Records excerpted from a collection
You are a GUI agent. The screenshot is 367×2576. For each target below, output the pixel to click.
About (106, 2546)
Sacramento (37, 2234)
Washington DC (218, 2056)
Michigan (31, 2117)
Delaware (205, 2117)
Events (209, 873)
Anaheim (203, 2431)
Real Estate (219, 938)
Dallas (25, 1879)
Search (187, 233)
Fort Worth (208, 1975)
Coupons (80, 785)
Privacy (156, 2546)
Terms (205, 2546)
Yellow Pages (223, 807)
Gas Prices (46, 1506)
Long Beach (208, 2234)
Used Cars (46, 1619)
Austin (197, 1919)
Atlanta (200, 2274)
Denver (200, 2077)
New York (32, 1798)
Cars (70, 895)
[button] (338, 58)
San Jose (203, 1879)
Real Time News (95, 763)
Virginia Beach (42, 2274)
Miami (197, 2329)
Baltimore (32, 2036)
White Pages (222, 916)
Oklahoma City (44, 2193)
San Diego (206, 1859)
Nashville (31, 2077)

* **Given task**
Recast the lines above as a numbered list, leaving out any blank lines.

* **Finished task**
1. You are a GUI agent. The screenshot is 367×2576. For each target below, output the pixel to click.
2. About (106, 2546)
3. Sacramento (37, 2234)
4. Washington DC (218, 2056)
5. Michigan (31, 2117)
6. Delaware (205, 2117)
7. Events (209, 873)
8. Anaheim (203, 2431)
9. Real Estate (219, 938)
10. Dallas (25, 1879)
11. Search (187, 233)
12. Fort Worth (208, 1975)
13. Coupons (80, 785)
14. Privacy (156, 2546)
15. Terms (205, 2546)
16. Yellow Pages (223, 807)
17. Gas Prices (46, 1506)
18. Long Beach (208, 2234)
19. Used Cars (46, 1619)
20. Austin (197, 1919)
21. Atlanta (200, 2274)
22. Denver (200, 2077)
23. New York (32, 1798)
24. Cars (70, 895)
25. [button] (338, 58)
26. San Jose (203, 1879)
27. Real Time News (95, 763)
28. Virginia Beach (42, 2274)
29. Miami (197, 2329)
30. Baltimore (32, 2036)
31. White Pages (222, 916)
32. Oklahoma City (44, 2193)
33. San Diego (206, 1859)
34. Nashville (31, 2077)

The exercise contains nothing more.